In Chile, the rainbow trout was originally introduced from Hamburg, Germany, between 1905 and 1910 (Hershberger, 1992; Soto et al., 2001, 2006; Crawford & Muir, 2008). Reproduction of these stocks was initially done in Blanco River (Los Andes; 32°55'S, 70°16'W) and later in Cautín River (Lautaro; 38°31'S, 72°27'W). From these stocks, young fish were seeded in central and southern rivers of the country, where wild populations were established in various bodies of water (Gosluda, 1927; Mann, 1954; Campos, 1970). Several varieties of rainbow trout from different origins have been imported for commercial purposes and have been released into water bodies deliberately or accidentally (Uribe, 1988; Mardones & Vega, 1993). Among the commercial strains introduced in Chile, one was recorded as being from Sulfur Spring River (North Carolina, USA), referred to locally as the "American" strain, as well as the Donaldson (Donaldson & Olsen, 1957); Cofradex, a variety developed in Denmark; Steelhead from the McCloud River (California, USA) and Kamloops from Kooteney Lake (British Columbia, Canada) (Colihueque et al., 2001). In Chile there is little information on the origin or lineage of populations spread in natural environments or their variability and genetic structure. Information is limited to cytogenetic studies of cultivated strains that indicate chromosomal heterogeneity (Colihueque et al., 2001), and allozyme variability analysis in three populations naturalized in the south of the country, showing levels of genetic diversity similar to trout in its native range of distribution (Gajardo et al., 1998). This species, along with other salmonid species, is naturalized in rivers and streams throughout the country, establishing itself as an important species for sport fishing and farming (Gajardo et al., 1998).

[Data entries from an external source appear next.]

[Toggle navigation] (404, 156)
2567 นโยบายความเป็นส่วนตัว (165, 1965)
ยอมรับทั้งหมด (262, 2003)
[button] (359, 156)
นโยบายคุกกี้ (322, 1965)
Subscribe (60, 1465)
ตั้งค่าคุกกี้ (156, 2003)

In Chile, the restocking and spreading of strains in wild environments and the policies followed to do this have not been accurately documented. Thus, the implementation of monitoring of genetic diversity of these wild and farmed populations is relevant given their influence on the fauna of local populations in the wild and the possibility of improving breeding (Gajardo et al., 1998; Farrington et al., 2004). In this context, the present study analyzed the genetic diversity of naturalized rainbow trout populations in two river basins in central-northern Chile, as well as six commercial strains introduced for cultivation.


Sample collection

Elqui and Limarí rivers are two main river basins located in a semi-arid climate in northern Chile, characterized by scarce rainfall and large inputs of water from snowmelts. River flows fluctuate dramatically depending on season and heavy rainfalls associated with the periodic occurrence of the El Niño event (Vila et al., 1999).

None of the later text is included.